**** Metin alıntısı ****

Osmanlı yönetimi Arnavut Sorununa tamamıyla bir asayiş sorunu olarak yaklaşmış, Batılı kaynaklar bunu ulusçu hareket olarak değerlendirme eğiliminde olmuş, yine Arnavut kaynaklar da konunun ulusçu yönü üzerinde yoğunlaşmışlardır. Bu kitapta II. Meşrutiyetin ilk yıllarını kapsayan dönemde İttihat ve Terakki yönetimine karşı gelişen Arnavut muhalefeti ve bu muhalefetin bir parçasını oluşturan Arnavut ulusçu hareketi, içerisinde geliştiği siyasi koşullar ve yönetimle ilişkisi çerçevesinde çözümleniyor.
Tadımlık
GİRİŞ
19. yy.ın sonlarında Osmanlı yönetimindeki Arnavutlar arasında gelişen muhalif hareketi ulusçu bir hareket olarak tanımlamak sorunlu bir girişimdir. Osmanlı yönetimi Arnavutlukta gelişen olayları vaka-ı âdiye olarak değerlendirmiş, buna karşılık Avrupalı kaynaklar bunu ulusçu bir hareket olarak görme eğiliminde olmuşlardır. Arnavut tarihçiler ise, 1878-1912 arasındaki dönemi Rilindje Kombëtare, yani Ulusal Yeniden Doğuş olarak adlandırmışlardır.

**** Veriler ****

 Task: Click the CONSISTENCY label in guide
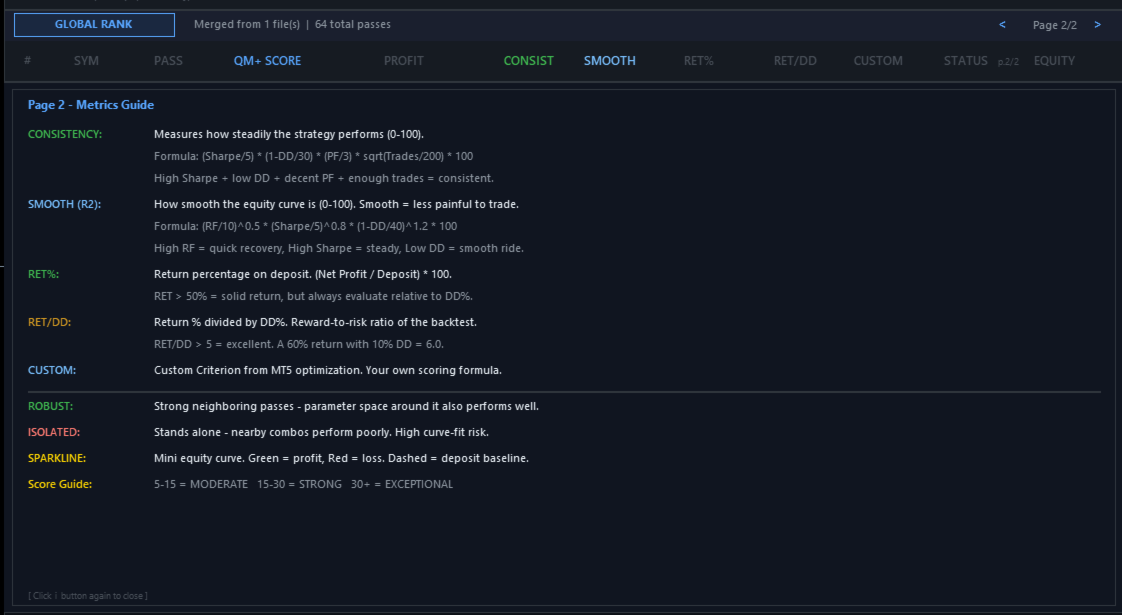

****

> _Alıştırma_: Arnavut Sorunu üzerine olan metinde "Osmanlı yönetimi Arnavut Sorununa" ifadesinden başlayıp "ilişkisi çerçevesinde çözümleniyor." ifadesine kadar, bu ifade de dahil olmak üzere, bölümü kelimesi kelimesine yazar mısınız? Bu materyale başvurmanız gerekmiyor.

> _Görevin çözümü_:
Osmanlı yönetimi Arnavut Sorununa tamamıyla bir asayiş sorunu olarak yaklaşmış, Batılı kaynaklar bunu ulusçu hareket olarak değerlendirme eğiliminde olmuş, yine Arnavut kaynaklar da konunun ulusçu yönü üzerinde yoğunlaşmışlardır. Bu kitapta II. Meşrutiyetin ilk yıllarını kapsayan dönemde İttihat ve Terakki yönetimine karşı gelişen Arnavut muhalefeti ve bu muhalefetin bir parçasını oluşturan Arnavut ulusçu hareketi, içerisinde geliştiği siyasi koşullar ve yönetimle ilişkisi çerçevesinde çözümleniyor.